# OBJECTIVE:
Can you duplicate the data below line for line, leaving every character unchanged?

(Recorded data)
┄┄┄┄┄┄┄┄┄┄┄┄┄┄┄┄┄┄┄┄

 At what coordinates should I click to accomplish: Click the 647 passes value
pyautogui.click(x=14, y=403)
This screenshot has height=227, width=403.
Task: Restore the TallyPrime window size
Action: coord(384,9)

┄┄┄┄┄┄┄┄┄┄┄┄┄┄┄┄┄┄┄┄

# WRITTEN SOLUTION:
 At what coordinates should I click to accomplish: Click the 647 passes value
pyautogui.click(x=14, y=403)
This screenshot has height=227, width=403.
Task: Restore the TallyPrime window size
Action: coord(384,9)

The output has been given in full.